Problem set:
1. Return, word for word, the part of the seamount article that opens with the words containing "They knew that" and closes with "said Dr. Roark.".
2. Please resume the seamount article, starting right after its last sentence.

Mr. Kerby and Brendan Roark, a geographer at Texas A&M University, are comparing seamounts that have been fished to those in pristine, protected areas. This month, they surveyed the upper reaches of four seamounts, one of which, Hancock, lies inside Papahānaumokuākea Marine National Monument, which includes the Northwestern Hawaiian Islands.
They knew that the seamounts had been fished by trawlers and coral harvesters at some point. “But the extent of the devastation and the huge amount of gear that was abandoned on the bottom were shocking for both of us,” he said.
Among the casualties littering the seabed were ten-foot-tall black corals that can live over 4,000 years, among the oldest forms of life on earth.
“Allowing fishing in the few protected seamounts left would be a huge mistake,” said Dr. Roark.
It’s a sentiment widely shared among marine ecologists.
The Trump administration is considering rolling back federal protections for 10 national monuments, including two in the central Pacific. The Pacific Remote Islands National Marine Monument and the Rose Atoll National Marine Monument protect the waters around a handful of islands, most uninhabited, to the south of the Hawaii Islands.

Record excerpts:

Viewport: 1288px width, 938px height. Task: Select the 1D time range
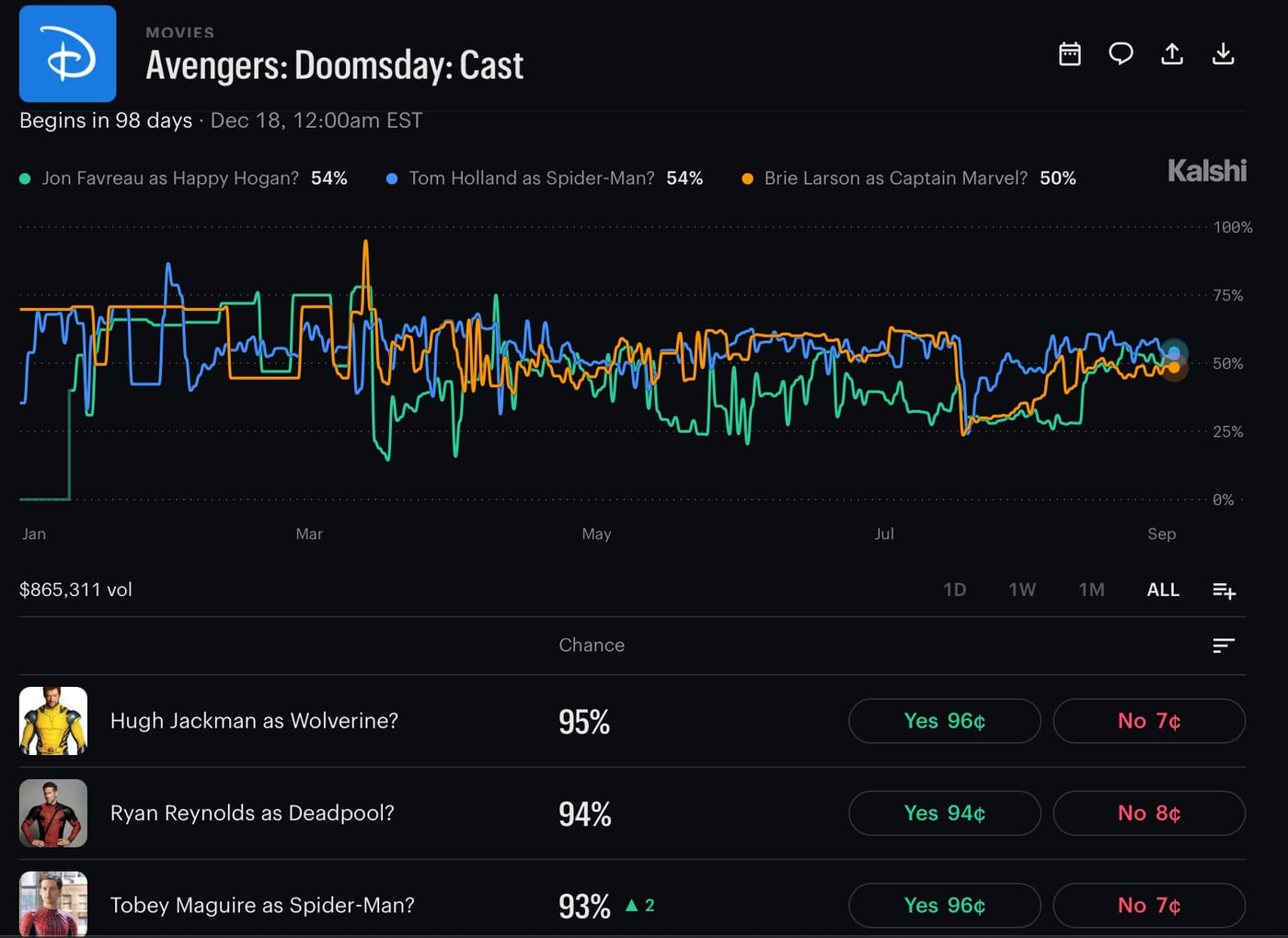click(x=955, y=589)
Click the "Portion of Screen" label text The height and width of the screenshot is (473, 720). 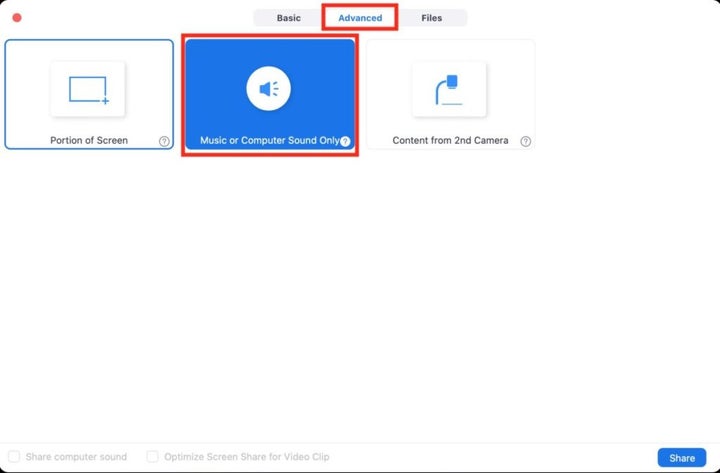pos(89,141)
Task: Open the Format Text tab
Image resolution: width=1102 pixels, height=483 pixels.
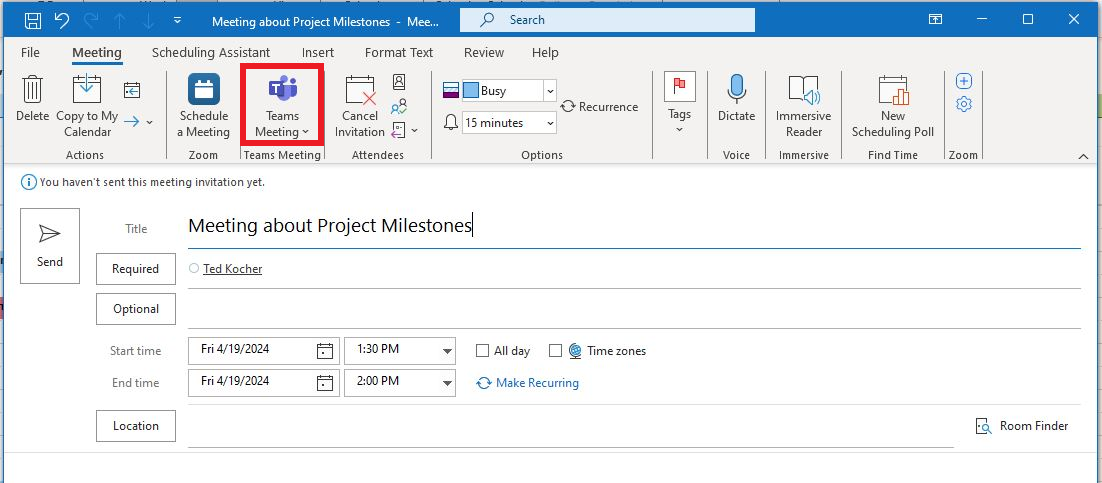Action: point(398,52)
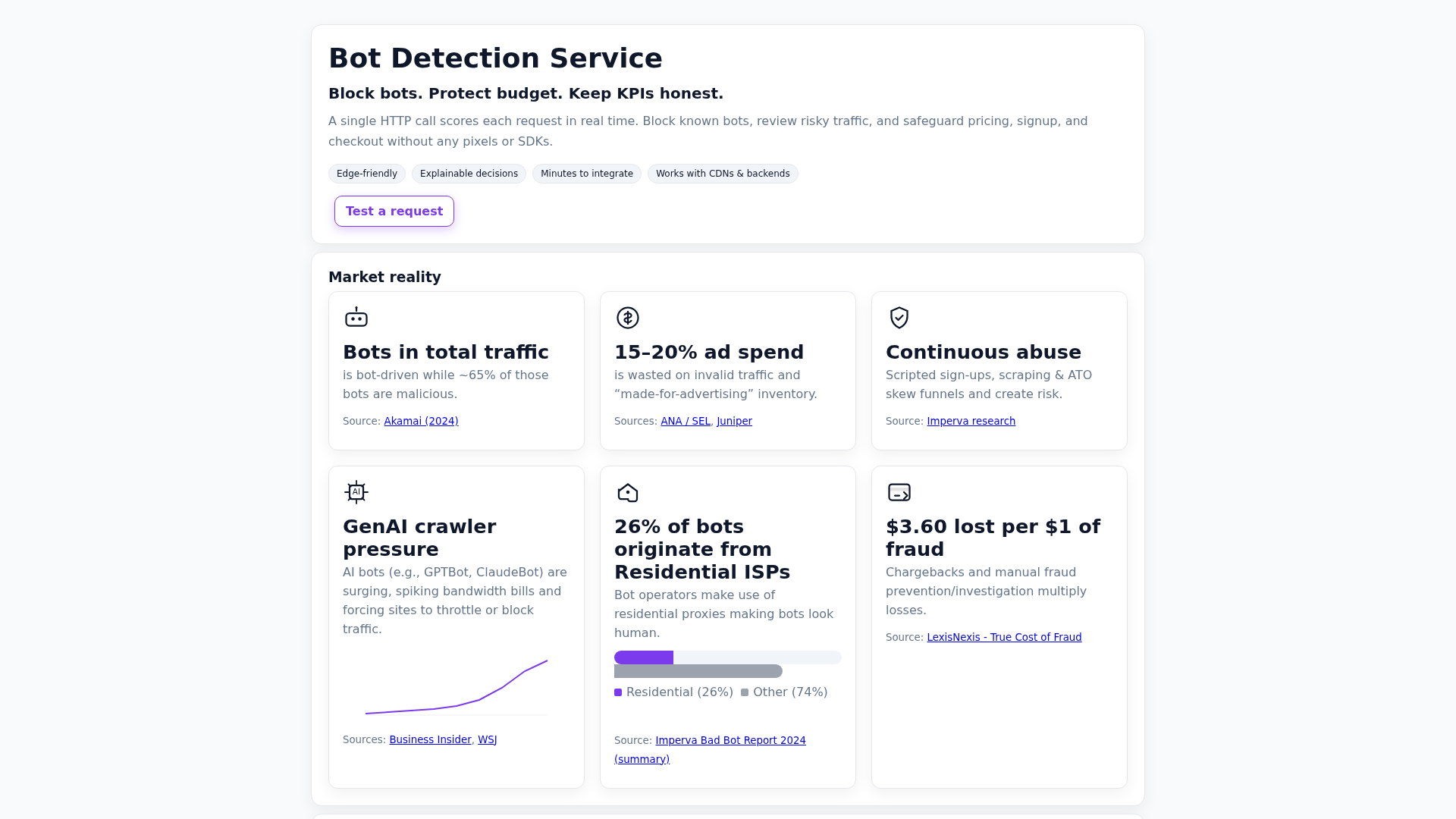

Replies:
1.
They knew that the seamounts had been fished by trawlers and coral harvesters at some point. “But the extent of the devastation and the huge amount of gear that was abandoned on the bottom were shocking for both of us,” he said.
Among the casualties littering the seabed were ten-foot-tall black corals that can live over 4,000 years, among the oldest forms of life on earth.
“Allowing fishing in the few protected seamounts left would be a huge mistake,” said Dr. Roark.

2.
The shore reefs of the islands have long been protected from commercial fishing; the monument designations extended that protection to 50 miles from shore in some cases and 200 miles in others.
According to a memo obtained by the Washington Post in September, Interior Secretary Ryan Zinke has recommended that the designations of the Pacific Remote Islands and the Rose Atoll be amended “to allow commercial fishing.” (A similar recommendation was made for another marine monument, the Northeast Canyons and Seamounts, off the coast of New England.)
The memo did not mention the largest marine reserve: Papahānaumokuākea, a string of mostly uninhabited atolls and reefs that have been largely undisturbed since World War II. At about 583,000 square miles, it is the largest protected area on the planet. (Industry officials in Hawaii are pressing for commercial fishing to be allowed there, too.)